Babbitt was among those who entered the building, sometimes through broken doors and windows, sometimes through doors held open by security officers, that day. They were protesting the plans for Congress to adopt the suspicious 2020 presidential election race results that gave the White House to Joe Biden.
Those results still remain the subject of various audits that focus on, among other allegations, the fact that state and local officials sometimes changed state law for ballots even though they were not authorized to do that. Further, Facebook’s Mark Zuckerberg handed out nearly $420 million to two activist groups that then turned the money over to local elections officials with instructions that they use it mostly for recruiting voters from Democrat neighborhoods, an investigation revealed.
The officer who fired the shot was Capitol Police officer Lt. Michael Byrd, who faces no punishment or charges for the killing.
The report explained the documents showed “witnesses did not see Babbitt holding a weapon prior to her being shot, and reveal conflicting accounts of whether Byrd verbally warned Babbitt before shooting her.”

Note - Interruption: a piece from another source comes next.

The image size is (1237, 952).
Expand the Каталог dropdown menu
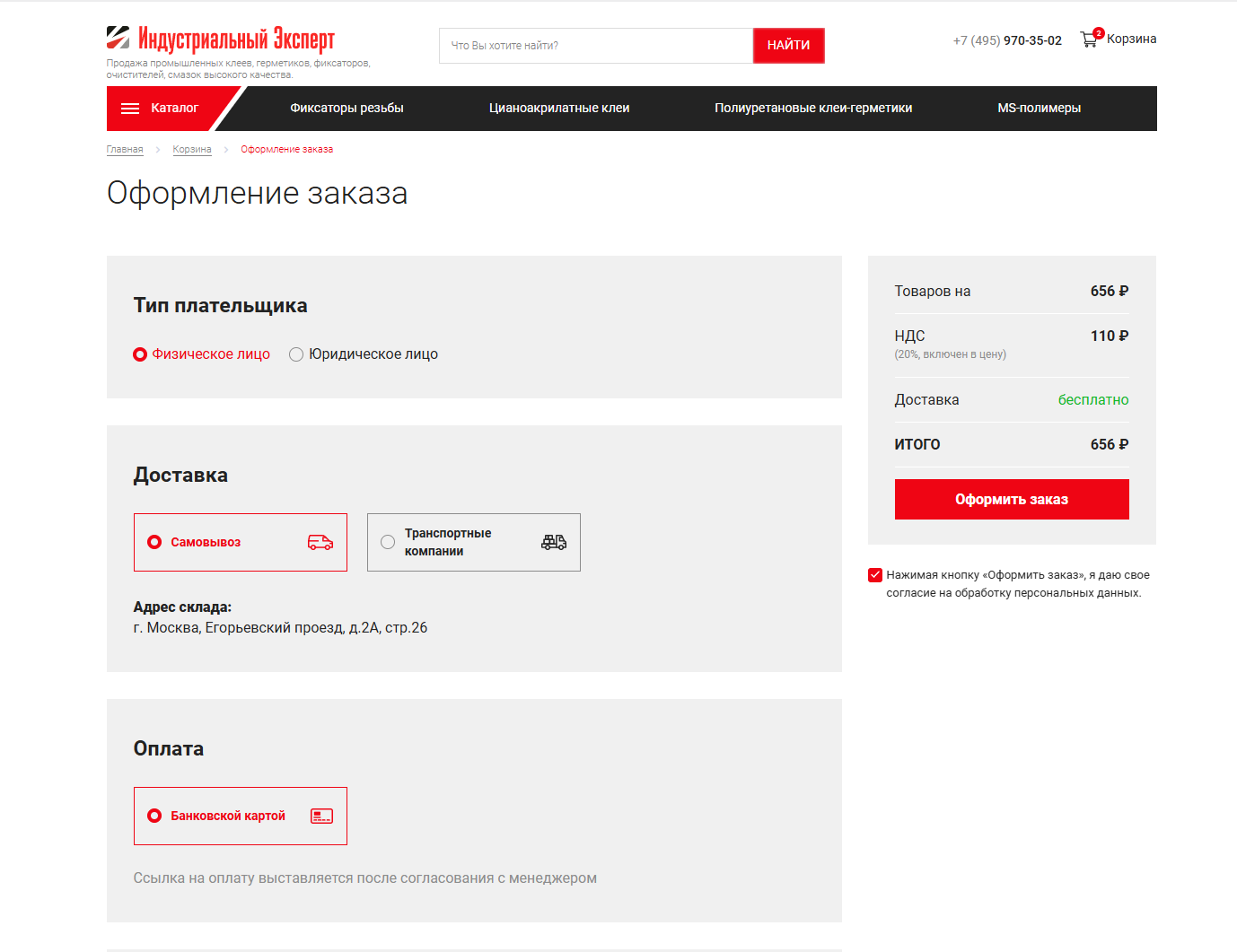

“Sergeant [redacted] observed a white, female protester was climbing through an opened area where the glass pane had been knocked out. He heard a gunshot and this female fell backwards through the opening. The crowd on the other side of the barricaded east doors, began to step back and some put their hands in the air. Sergeant [redacted] observed Lieutenant Byrd step back just after hearing the gunshot. He did not see anything in the female protester’s hands prior to the gunshot,” the police documents confirmed.
“Sergeant [redacted] never went on the other side of the barricaded east door. He also did not know that it was Lieutenant Byrd who shot his gun until he talked to him moments after it occurred. Lieutenant Byrd looked upset and stated, ‘I was the one who took the shot.'”
The sergeant told investigators he was not sure if “something” happened that caused Byrd to kill the protester.
“Uh, I saw Lieutenant Byrd kinda. I don’t know if it was before or after. Cause I was trying to figure this out of, but there was at one point where I remember seeing him and he kind of went like this and then came back up again. Uh, I don’t know if that was from him taking the shot and then stepping back from that shot or if it was before that, I can’t, no matter how I tried to rack my brain, I can’t, I can’t figure out when that happened, but uh, so I don’t know if something happened to him where [sic] caused him to take the shot or not,” the documents show he said.
Byrd was, however, upset after the shooting.
“No, his eyes were red. He was, you could see he was visibly upset and he just, you know, kind of comfort him and told him, you know, we gotta get outta here,” the interview transcript shows.
The paperwork also shows another Capitol Police officer who was directly behind Byrd at the time said he “did not see Ms. McEntee [Babbitt] in possession of any potential weapons.”
Other reports have said people who were there did not hear any verbal commands or warnings from the officer before the shot, although he said he did verbalize such a warning. Still others offered contradictory conclusions.
Byrd claimed, in his own testimony, that he “saved countless lives” that day.
“I know members of Congress, as well as my fellow officers and staff, were in jeopardy and in serious danger,” he said.
A blog posting at Red Voice Media said the documents “vindicated” Babbitt.
“In these documents, witnesses stated that Babbitt was not holding a weapon at the time of her death and that the officer who shot her was noticeably ‘upset’ afterwards,” the posting said.
WND reported that Judicial Watch sued for the records after the Executive Office for United States Attorneys, the Civil Rights Division, and the Federal Bureau of Investigation all failed to provide the records responsive to Judicial Watch’s April 14, 2021 and May 20, 2021, FOIA requests.
WND also previously report Babbitt’s widower, Aaron Babbitt, had words for Byrd, who complained he’s gotten death threats since he killed Babbitt.
“Suck it up,” Aaron Babbitt said to Byrd.
“I don’t even want to hear him talk about how he’s getting death threats and he’s scared,” Aaron Babbitt said during an interview on Fox News’s Tucker Carlson, according to a report in the Washington Examiner.
Aaron Babbitt cited his own experience since Byrd shot his wife, who was killed when she became part of a crowd that broke windows and doors at the Capital to enter that day.